• Exercise details
Render every line of the records below as a JSON list of strings, one string per line, leaving out blank lines.

• Material provided

☆ ☆ ☆ ☆ ☆ ☆ ☆

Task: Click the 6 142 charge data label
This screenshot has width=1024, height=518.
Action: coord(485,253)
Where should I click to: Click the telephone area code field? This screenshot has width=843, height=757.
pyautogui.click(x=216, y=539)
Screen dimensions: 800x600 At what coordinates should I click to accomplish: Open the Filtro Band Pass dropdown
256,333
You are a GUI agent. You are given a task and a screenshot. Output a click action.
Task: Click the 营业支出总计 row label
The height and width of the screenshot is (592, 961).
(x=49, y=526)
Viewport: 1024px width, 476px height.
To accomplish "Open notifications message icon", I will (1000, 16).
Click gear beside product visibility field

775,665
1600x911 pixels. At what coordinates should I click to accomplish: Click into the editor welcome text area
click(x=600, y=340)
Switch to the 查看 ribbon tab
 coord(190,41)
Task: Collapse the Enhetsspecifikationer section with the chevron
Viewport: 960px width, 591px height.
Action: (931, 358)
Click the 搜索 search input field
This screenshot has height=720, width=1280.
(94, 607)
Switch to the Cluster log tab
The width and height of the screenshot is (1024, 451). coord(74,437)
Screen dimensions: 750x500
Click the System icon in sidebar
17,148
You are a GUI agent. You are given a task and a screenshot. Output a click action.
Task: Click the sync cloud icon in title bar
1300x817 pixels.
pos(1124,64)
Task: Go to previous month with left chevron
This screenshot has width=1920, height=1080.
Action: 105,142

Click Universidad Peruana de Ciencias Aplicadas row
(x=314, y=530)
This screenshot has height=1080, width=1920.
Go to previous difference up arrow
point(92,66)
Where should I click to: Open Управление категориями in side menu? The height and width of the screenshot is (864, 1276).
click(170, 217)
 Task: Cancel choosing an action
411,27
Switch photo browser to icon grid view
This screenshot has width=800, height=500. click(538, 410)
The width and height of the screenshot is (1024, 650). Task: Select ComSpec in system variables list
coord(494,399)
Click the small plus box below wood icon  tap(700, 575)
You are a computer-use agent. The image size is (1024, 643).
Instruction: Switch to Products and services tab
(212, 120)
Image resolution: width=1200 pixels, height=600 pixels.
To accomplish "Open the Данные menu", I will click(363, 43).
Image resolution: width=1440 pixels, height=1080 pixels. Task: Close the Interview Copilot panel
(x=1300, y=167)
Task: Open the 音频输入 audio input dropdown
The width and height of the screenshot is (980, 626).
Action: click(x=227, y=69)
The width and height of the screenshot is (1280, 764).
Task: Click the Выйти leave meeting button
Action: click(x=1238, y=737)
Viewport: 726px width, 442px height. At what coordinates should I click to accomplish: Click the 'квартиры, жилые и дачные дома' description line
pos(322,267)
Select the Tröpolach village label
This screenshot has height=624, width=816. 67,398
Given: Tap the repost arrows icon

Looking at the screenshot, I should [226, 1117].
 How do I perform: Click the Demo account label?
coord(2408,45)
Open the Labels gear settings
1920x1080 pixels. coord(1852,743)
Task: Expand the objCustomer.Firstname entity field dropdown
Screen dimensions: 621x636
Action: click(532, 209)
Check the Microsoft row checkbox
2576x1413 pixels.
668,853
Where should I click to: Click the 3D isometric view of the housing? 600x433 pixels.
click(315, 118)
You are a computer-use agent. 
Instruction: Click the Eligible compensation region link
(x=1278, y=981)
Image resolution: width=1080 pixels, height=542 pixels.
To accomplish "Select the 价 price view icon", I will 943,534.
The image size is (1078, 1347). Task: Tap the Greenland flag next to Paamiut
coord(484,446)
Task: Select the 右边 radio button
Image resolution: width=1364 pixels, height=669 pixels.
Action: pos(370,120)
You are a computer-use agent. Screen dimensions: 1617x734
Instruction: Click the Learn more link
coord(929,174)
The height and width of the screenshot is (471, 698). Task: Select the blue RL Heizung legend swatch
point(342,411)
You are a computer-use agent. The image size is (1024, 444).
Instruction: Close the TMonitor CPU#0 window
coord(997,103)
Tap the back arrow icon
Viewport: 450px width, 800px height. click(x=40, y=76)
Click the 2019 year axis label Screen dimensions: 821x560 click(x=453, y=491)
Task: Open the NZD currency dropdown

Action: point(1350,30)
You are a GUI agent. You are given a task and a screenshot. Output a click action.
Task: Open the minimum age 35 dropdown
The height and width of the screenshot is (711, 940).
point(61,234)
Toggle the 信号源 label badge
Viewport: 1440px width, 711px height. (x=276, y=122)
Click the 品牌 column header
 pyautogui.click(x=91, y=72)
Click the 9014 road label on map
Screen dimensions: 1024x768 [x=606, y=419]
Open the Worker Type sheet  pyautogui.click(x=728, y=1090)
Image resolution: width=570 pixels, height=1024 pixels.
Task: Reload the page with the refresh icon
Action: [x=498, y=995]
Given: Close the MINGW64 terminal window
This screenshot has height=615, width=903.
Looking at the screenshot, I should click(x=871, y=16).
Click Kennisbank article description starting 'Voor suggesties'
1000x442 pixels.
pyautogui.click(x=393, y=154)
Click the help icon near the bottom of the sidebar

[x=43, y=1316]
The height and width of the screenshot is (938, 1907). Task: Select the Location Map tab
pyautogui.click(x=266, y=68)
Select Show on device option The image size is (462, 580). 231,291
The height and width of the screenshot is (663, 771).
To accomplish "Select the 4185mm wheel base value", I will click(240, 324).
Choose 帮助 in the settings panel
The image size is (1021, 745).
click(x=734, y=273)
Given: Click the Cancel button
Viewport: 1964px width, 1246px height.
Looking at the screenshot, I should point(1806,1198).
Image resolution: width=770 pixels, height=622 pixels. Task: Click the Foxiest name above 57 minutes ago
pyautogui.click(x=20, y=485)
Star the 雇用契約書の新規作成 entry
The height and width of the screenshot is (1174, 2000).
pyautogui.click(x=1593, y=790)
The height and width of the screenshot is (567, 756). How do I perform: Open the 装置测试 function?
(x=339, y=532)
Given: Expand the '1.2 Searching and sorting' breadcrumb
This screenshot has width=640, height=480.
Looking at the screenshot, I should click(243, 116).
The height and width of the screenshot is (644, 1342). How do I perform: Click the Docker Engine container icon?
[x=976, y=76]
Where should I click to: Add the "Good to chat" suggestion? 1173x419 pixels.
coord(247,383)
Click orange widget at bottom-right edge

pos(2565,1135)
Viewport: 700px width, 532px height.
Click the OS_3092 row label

☆ ☆ ☆ ☆ ☆ ☆ ☆

• Reply to the exercise
[
  "Task: Click the 6 142 charge data label",
  "This screenshot has width=1024, height=518.",
  "Action: coord(485,253)",
  "Where should I click to: Click the telephone area code field? This screenshot has width=843, height=757.",
  "pyautogui.click(x=216, y=539)",
  "Screen dimensions: 800x600 At what coordinates should I click to accomplish: Open the Filtro Band Pass dropdown",
  "256,333",
  "You are a GUI agent. You are given a task and a screenshot. Output a click action.",
  "Task: Click the 营业支出总计 row label",
  "The height and width of the screenshot is (592, 961).",
  "(x=49, y=526)",
  "Viewport: 1024px width, 476px height.",
  "To accomplish \"Open notifications message icon\", I will (1000, 16).",
  "Click gear beside product visibility field",
  "775,665",
  "1600x911 pixels. At what coordinates should I click to accomplish: Click into the editor welcome text area",
  "click(x=600, y=340)",
  "Switch to the 查看 ribbon tab",
  " coord(190,41)",
  "Task: Collapse the Enhetsspecifikationer section with the chevron",
  "Viewport: 960px width, 591px height.",
  "Action: (931, 358)",
  "Click the 搜索 search input field",
  "This screenshot has height=720, width=1280.",
  "(94, 607)",
  "Switch to the Cluster log tab",
  "The width and height of the screenshot is (1024, 451). coord(74,437)",
  "Screen dimensions: 750x500",
  "Click the System icon in sidebar",
  "17,148",
  "You are a GUI agent. You are given a task and a screenshot. Output a click action.",
  "Task: Click the sync cloud icon in title bar",
  "1300x817 pixels.",
  "pos(1124,64)",
  "Task: Go to previous month with left chevron",
  "This screenshot has width=1920, height=1080.",
  "Action: 105,142",
  "Click Universidad Peruana de Ciencias Aplicadas row",
  "(x=314, y=530)",
  "This screenshot has height=1080, width=1920.",
  "Go to previous difference up arrow",
  "point(92,66)",
  "Where should I click to: Open Управление категориями in side menu? The height and width of the screenshot is (864, 1276).",
  "click(170, 217)",
  " Task: Cancel choosing an action",
  "411,27",
  "Switch photo browser to icon grid view",
  "This screenshot has width=800, height=500. click(538, 410)",
  "The width and height of the screenshot is (1024, 650). Task: Select ComSpec in system variables list",
  "coord(494,399)",
  "Click the small plus box below wood icon  tap(700, 575)",
  "You are a computer-use agent. The image size is (1024, 643).",
  "Instruction: Switch to Products and services tab",
  "(212, 120)",
  "Image resolution: width=1200 pixels, height=600 pixels.",
  "To accomplish \"Open the Данные menu\", I will click(363, 43).",
  "Image resolution: width=1440 pixels, height=1080 pixels. Task: Close the Interview Copilot panel",
  "(x=1300, y=167)",
  "Task: Open the 音频输入 audio input dropdown",
  "The width and height of the screenshot is (980, 626).",
  "Action: click(x=227, y=69)",
  "The width and height of the screenshot is (1280, 764).",
  "Task: Click the Выйти leave meeting button",
  "Action: click(x=1238, y=737)",
  "Viewport: 726px width, 442px height. At what coordinates should I click to accomplish: Click the 'квартиры, жилые и дачные дома' description line",
  "pos(322,267)",
  "Select the Tröpolach village label",
  "This screenshot has height=624, width=816. 67,398",
  "Given: Tap the repost arrows icon",
  "Looking at the screenshot, I should [226, 1117].",
  " How do I perform: Click the Demo account label?",
  "coord(2408,45)",
  "Open the Labels gear settings",
  "1920x1080 pixels. coord(1852,743)",
  "Task: Expand the objCustomer.Firstname entity field dropdown",
  "Screen dimensions: 621x636",
  "Action: click(532, 209)",
  "Check the Microsoft row checkbox",
  "2576x1413 pixels.",
  "668,853",
  "Where should I click to: Click the 3D isometric view of the housing? 600x433 pixels.",
  "click(315, 118)",
  "You are a computer-use agent. ",
  "Instruction: Click the Eligible compensation region link",
  "(x=1278, y=981)",
  "Image resolution: width=1080 pixels, height=542 pixels.",
  "To accomplish \"Select the 价 price view icon\", I will 943,534.",
  "The image size is (1078, 1347). Task: Tap the Greenland flag next to Paamiut",
  "coord(484,446)",
  "Task: Select the 右边 radio button",
  "Image resolution: width=1364 pixels, height=669 pixels.",
  "Action: pos(370,120)",
  "You are a computer-use agent. Screen dimensions: 1617x734",
  "Instruction: Click the Learn more link",
  "coord(929,174)",
  "The height and width of the screenshot is (471, 698). Task: Select the blue RL Heizung legend swatch",
  "point(342,411)",
  "You are a computer-use agent. The image size is (1024, 444).",
  "Instruction: Close the TMonitor CPU#0 window",
  "coord(997,103)",
  "Tap the back arrow icon",
  "Viewport: 450px width, 800px height. click(x=40, y=76)",
  "Click the 2019 year axis label Screen dimensions: 821x560 click(x=453, y=491)",
  "Task: Open the NZD currency dropdown",
  "Action: point(1350,30)",
  "You are a GUI agent. You are given a task and a screenshot. Output a click action.",
  "Task: Open the minimum age 35 dropdown",
  "The height and width of the screenshot is (711, 940).",
  "point(61,234)",
  "Toggle the 信号源 label badge",
  "Viewport: 1440px width, 711px height. (x=276, y=122)",
  "Click the 品牌 column header",
  " pyautogui.click(x=91, y=72)",
  "Click the 9014 road label on map",
  "Screen dimensions: 1024x768 [x=606, y=419]",
  "Open the Worker Type sheet  pyautogui.click(x=728, y=1090)",
  "Image resolution: width=570 pixels, height=1024 pixels.",
  "Task: Reload the page with the refresh icon",
  "Action: [x=498, y=995]",
  "Given: Close the MINGW64 terminal window",
  "This screenshot has height=615, width=903.",
  "Looking at the screenshot, I should click(x=871, y=16).",
  "Click Kennisbank article description starting 'Voor suggesties'",
  "1000x442 pixels.",
  "pyautogui.click(x=393, y=154)",
  "Click the help icon near the bottom of the sidebar",
  "[x=43, y=1316]",
  "The height and width of the screenshot is (938, 1907). Task: Select the Location Map tab",
  "pyautogui.click(x=266, y=68)",
  "Select Show on device option The image size is (462, 580). 231,291",
  "The height and width of the screenshot is (663, 771).",
  "To accomplish \"Select the 4185mm wheel base value\", I will click(240, 324).",
  "Choose 帮助 in the settings panel",
  "The image size is (1021, 745).",
  "click(x=734, y=273)",
  "Given: Click the Cancel button",
  "Viewport: 1964px width, 1246px height.",
  "Looking at the screenshot, I should point(1806,1198).",
  "Image resolution: width=770 pixels, height=622 pixels. Task: Click the Foxiest name above 57 minutes ago",
  "pyautogui.click(x=20, y=485)",
  "Star the 雇用契約書の新規作成 entry",
  "The height and width of the screenshot is (1174, 2000).",
  "pyautogui.click(x=1593, y=790)",
  "The height and width of the screenshot is (567, 756). How do I perform: Open the 装置测试 function?",
  "(x=339, y=532)",
  "Given: Expand the '1.2 Searching and sorting' breadcrumb",
  "This screenshot has width=640, height=480.",
  "Looking at the screenshot, I should click(243, 116).",
  "The height and width of the screenshot is (644, 1342). How do I perform: Click the Docker Engine container icon?",
  "[x=976, y=76]",
  "Where should I click to: Add the \"Good to chat\" suggestion? 1173x419 pixels.",
  "coord(247,383)",
  "Click orange widget at bottom-right edge",
  "pos(2565,1135)",
  "Viewport: 700px width, 532px height.",
  "Click the OS_3092 row label"
]